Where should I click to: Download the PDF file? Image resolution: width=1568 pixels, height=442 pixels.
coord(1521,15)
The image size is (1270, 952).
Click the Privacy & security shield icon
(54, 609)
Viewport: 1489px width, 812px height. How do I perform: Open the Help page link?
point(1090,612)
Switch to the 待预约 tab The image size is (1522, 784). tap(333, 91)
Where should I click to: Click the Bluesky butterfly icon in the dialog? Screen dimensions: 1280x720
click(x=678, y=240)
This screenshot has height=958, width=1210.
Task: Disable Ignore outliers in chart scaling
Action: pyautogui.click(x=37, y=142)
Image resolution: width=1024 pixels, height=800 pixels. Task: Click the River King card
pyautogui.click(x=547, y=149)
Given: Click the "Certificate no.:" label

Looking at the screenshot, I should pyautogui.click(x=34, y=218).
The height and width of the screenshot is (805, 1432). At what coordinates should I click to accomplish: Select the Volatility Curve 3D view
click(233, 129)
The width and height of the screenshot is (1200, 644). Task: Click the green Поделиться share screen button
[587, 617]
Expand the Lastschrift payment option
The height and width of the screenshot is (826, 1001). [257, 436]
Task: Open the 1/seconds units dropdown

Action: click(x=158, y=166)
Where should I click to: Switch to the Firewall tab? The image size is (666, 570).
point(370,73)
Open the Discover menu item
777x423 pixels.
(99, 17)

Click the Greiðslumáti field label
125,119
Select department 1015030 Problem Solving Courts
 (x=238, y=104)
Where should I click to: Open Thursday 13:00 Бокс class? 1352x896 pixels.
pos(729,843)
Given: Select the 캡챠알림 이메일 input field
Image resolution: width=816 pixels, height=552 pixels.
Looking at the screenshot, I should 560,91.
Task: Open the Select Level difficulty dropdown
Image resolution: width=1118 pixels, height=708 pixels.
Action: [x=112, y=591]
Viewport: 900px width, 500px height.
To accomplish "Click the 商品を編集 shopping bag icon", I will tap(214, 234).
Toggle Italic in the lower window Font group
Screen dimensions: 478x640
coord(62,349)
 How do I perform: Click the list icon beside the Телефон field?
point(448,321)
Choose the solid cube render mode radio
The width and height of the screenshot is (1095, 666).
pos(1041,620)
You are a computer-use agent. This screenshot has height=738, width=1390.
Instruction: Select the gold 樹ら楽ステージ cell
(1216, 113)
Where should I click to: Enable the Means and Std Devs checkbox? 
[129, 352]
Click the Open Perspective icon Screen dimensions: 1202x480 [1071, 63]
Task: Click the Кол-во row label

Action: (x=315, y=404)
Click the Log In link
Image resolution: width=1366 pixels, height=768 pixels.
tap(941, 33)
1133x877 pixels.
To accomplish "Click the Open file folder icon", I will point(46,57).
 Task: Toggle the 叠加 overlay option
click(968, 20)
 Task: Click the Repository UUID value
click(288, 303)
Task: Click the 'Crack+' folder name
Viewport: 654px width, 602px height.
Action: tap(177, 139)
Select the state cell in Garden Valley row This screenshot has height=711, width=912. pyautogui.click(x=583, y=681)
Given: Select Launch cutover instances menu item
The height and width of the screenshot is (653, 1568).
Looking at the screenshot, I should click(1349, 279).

WHAT YOU HAVE TO DO:
From the material above, copy exactly the lines between the line holding "Viewport: 1489px width, 812px" and the line holding "Switch to the 待预约", inclusive, and only those.

EXERCISE RESULT:
Viewport: 1489px width, 812px height. How do I perform: Open the Help page link?
point(1090,612)
Switch to the 待预约 tab The image size is (1522, 784). tap(333, 91)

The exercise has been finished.